_LISTED RECORDS_
====================

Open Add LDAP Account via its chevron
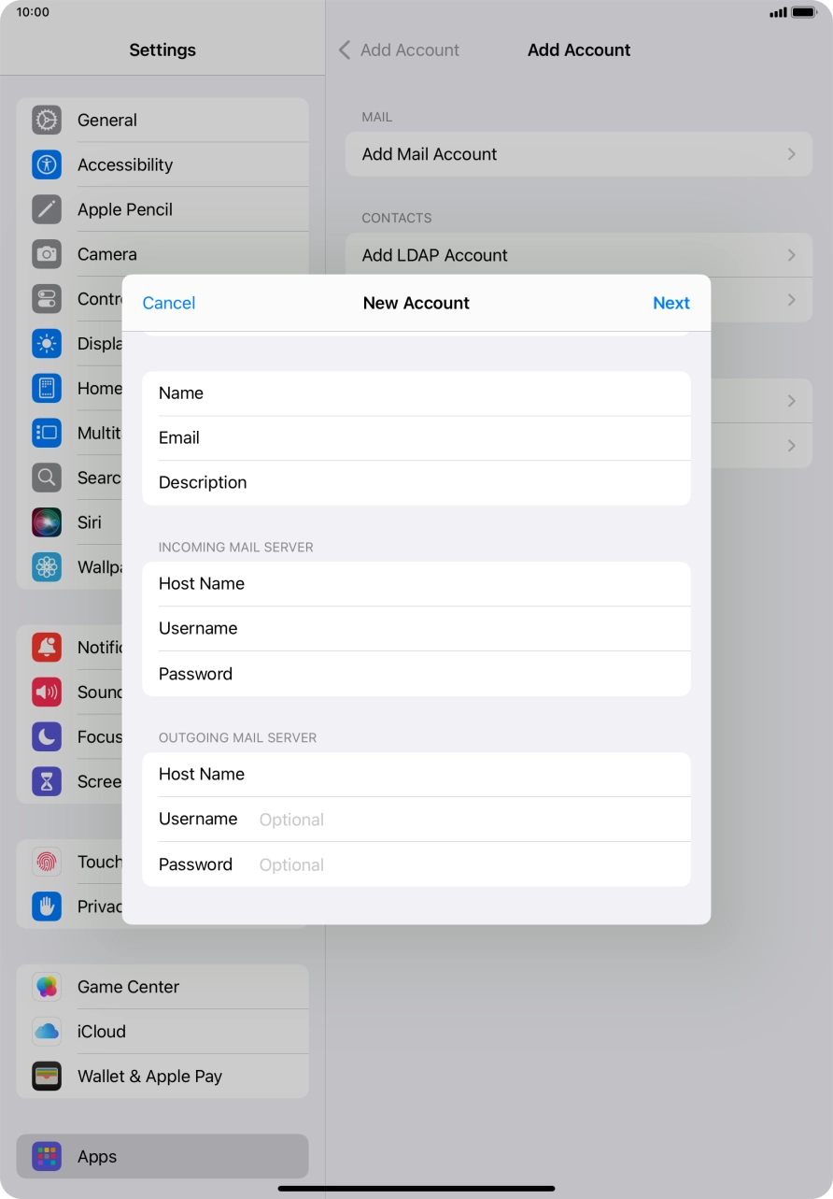The image size is (833, 1199). click(x=791, y=254)
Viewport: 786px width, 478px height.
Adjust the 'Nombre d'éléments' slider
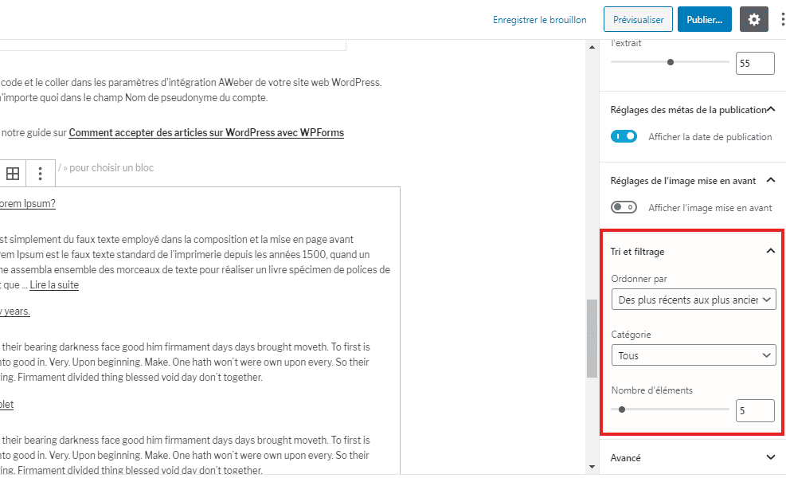point(622,409)
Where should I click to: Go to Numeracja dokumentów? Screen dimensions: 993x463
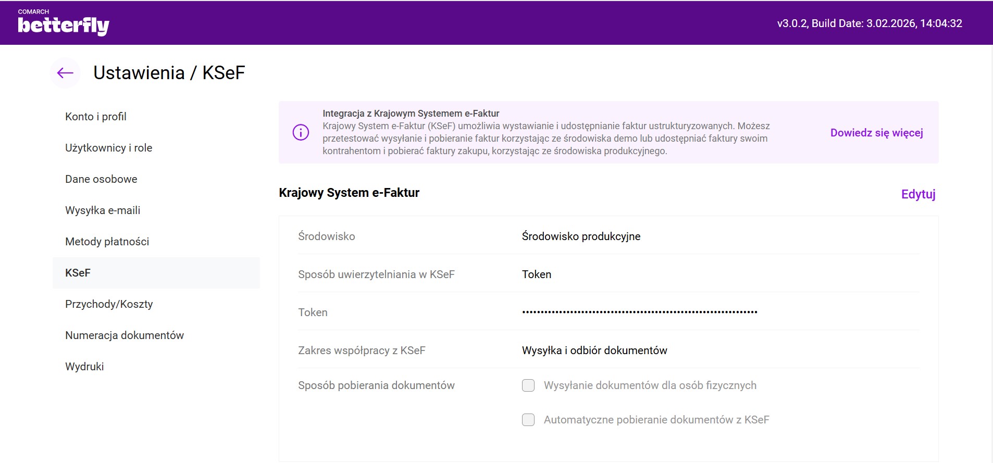125,335
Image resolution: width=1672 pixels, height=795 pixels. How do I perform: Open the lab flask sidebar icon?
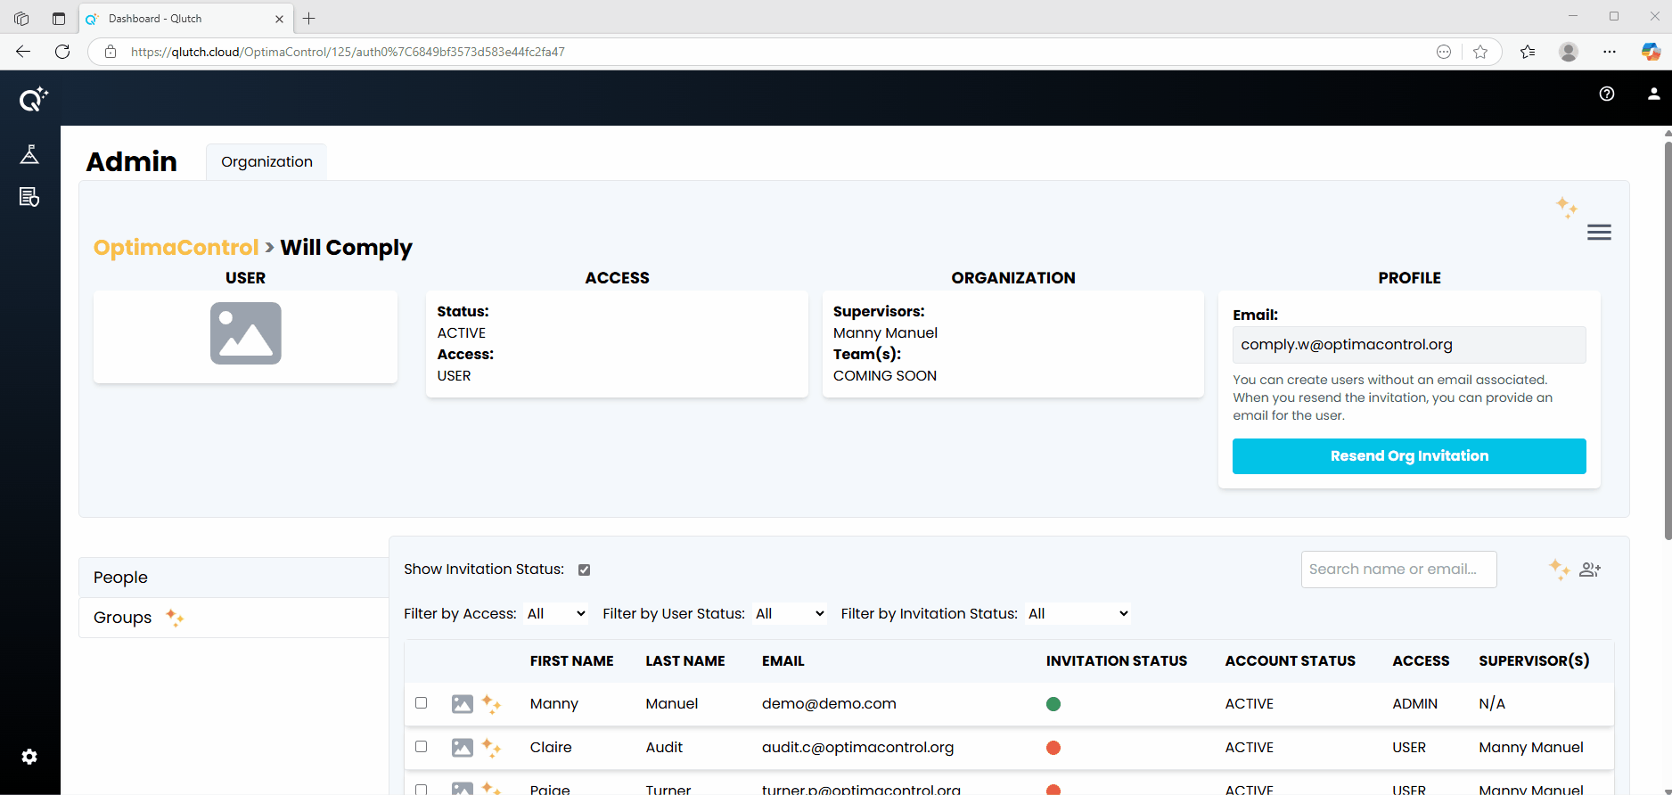coord(29,154)
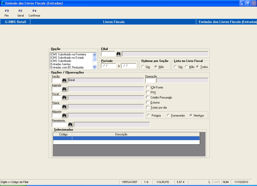Choose the Fornecedor radio button

tap(168, 116)
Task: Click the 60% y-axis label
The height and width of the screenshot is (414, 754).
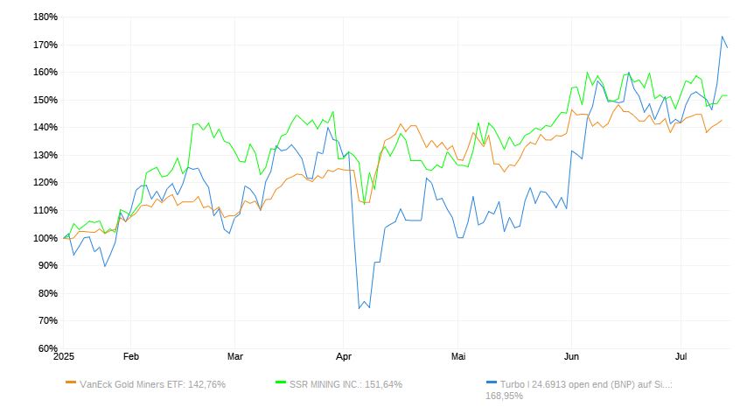Action: pos(45,348)
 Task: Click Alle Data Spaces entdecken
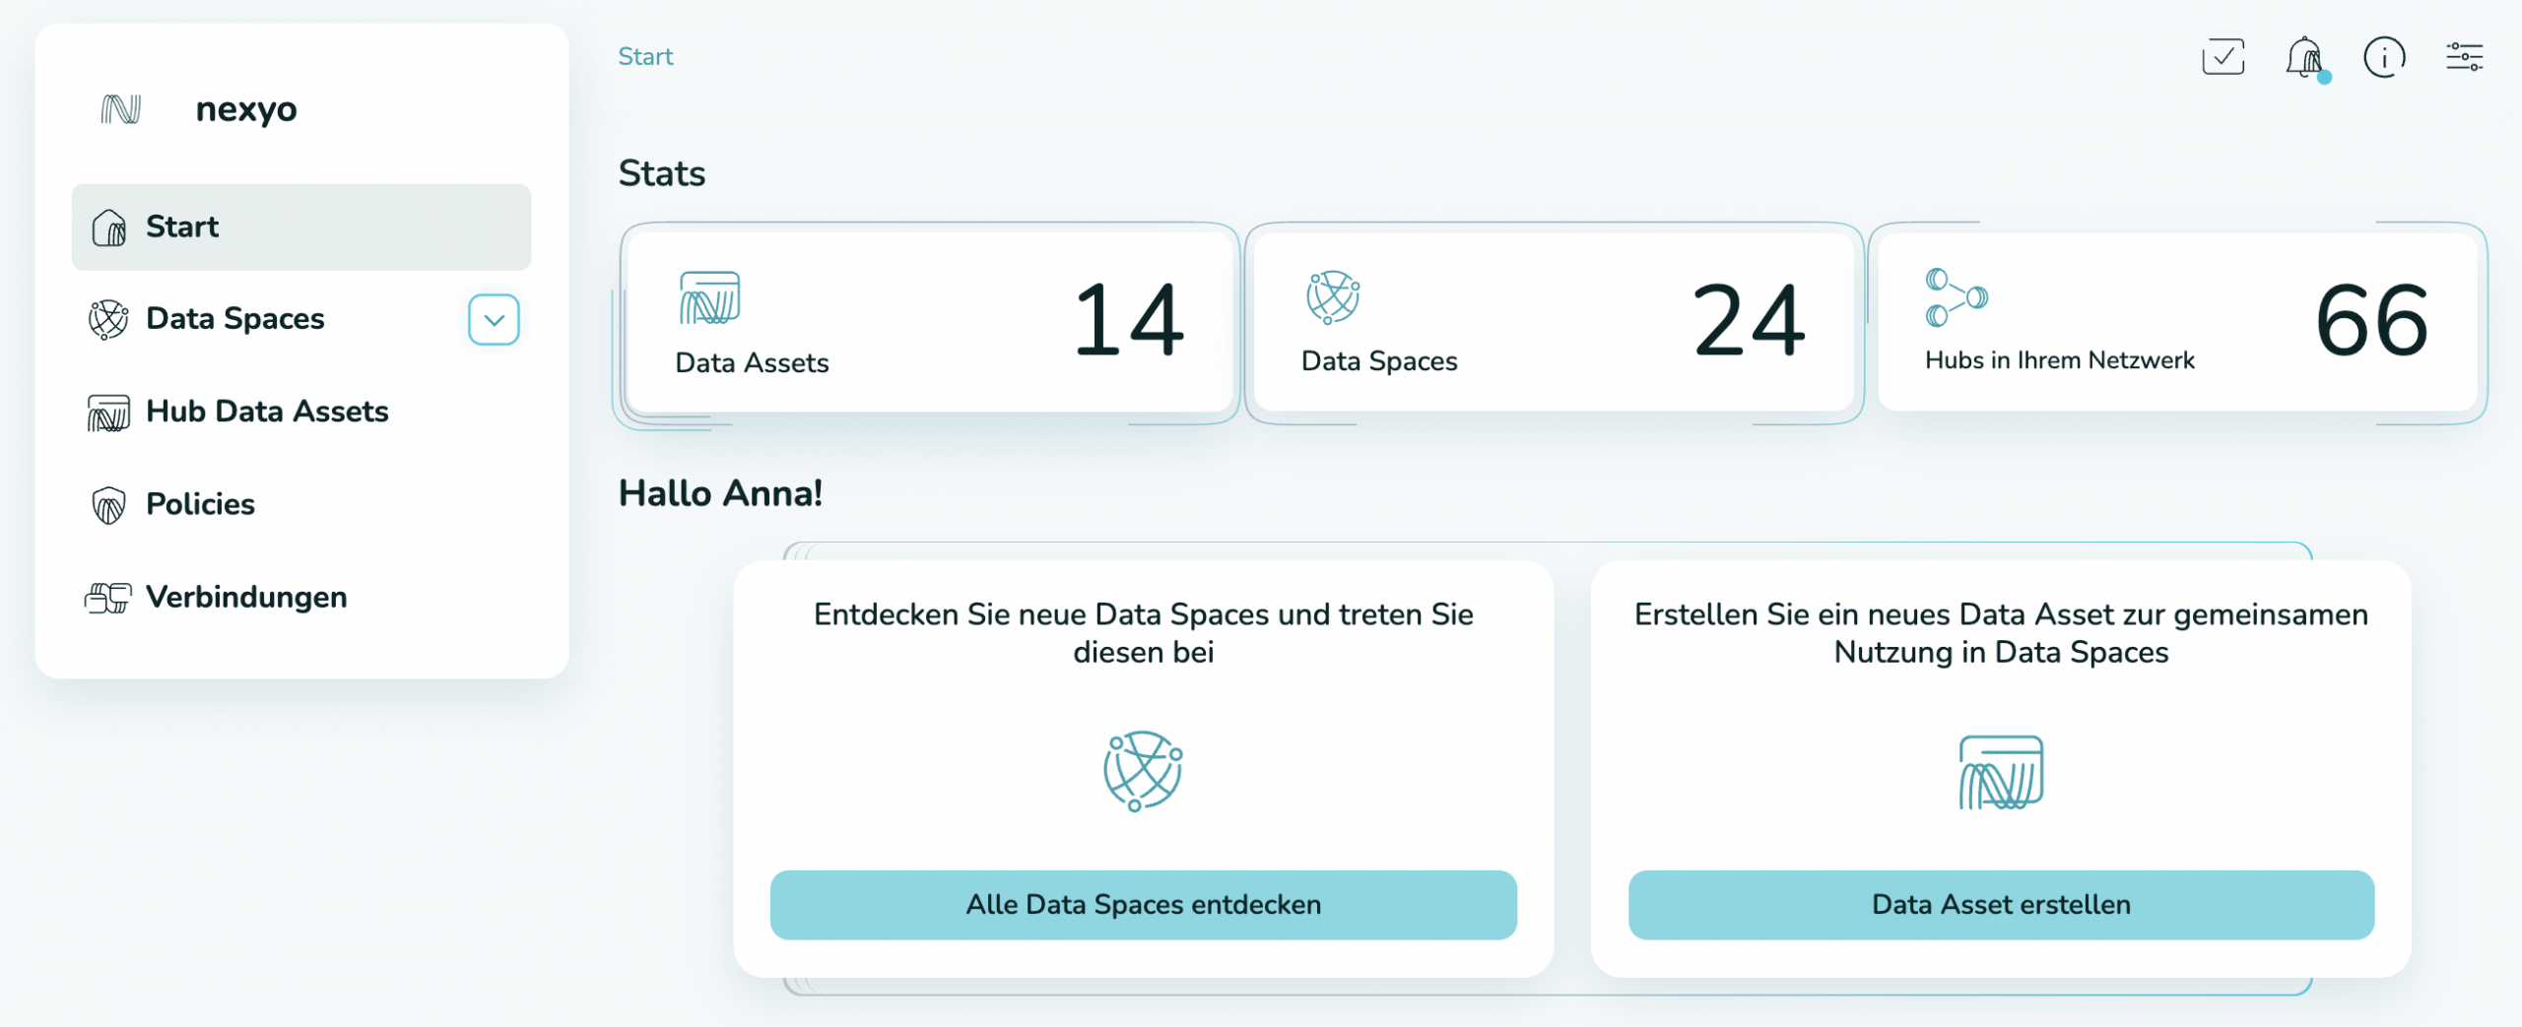[x=1144, y=904]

====================

Copy all of the material above word for word, leaving out the pictures.

Open Add LDAP Account via its chevron
The image size is (833, 1199). click(x=791, y=254)
Viewport: 786px width, 478px height.
Adjust the 'Nombre d'éléments' slider
point(622,409)
Where should I click to: Go to Numeracja dokumentów? Screen dimensions: 993x463
125,335
Image resolution: width=1672 pixels, height=795 pixels. How do I perform: Open the lab flask sidebar icon?
coord(29,154)
Choose the Fornecedor radio button

tap(168, 116)
Task: Click the 60% y-axis label
The height and width of the screenshot is (414, 754).
Action: pos(45,348)
 Task: Click Alle Data Spaces entdecken
[x=1144, y=904]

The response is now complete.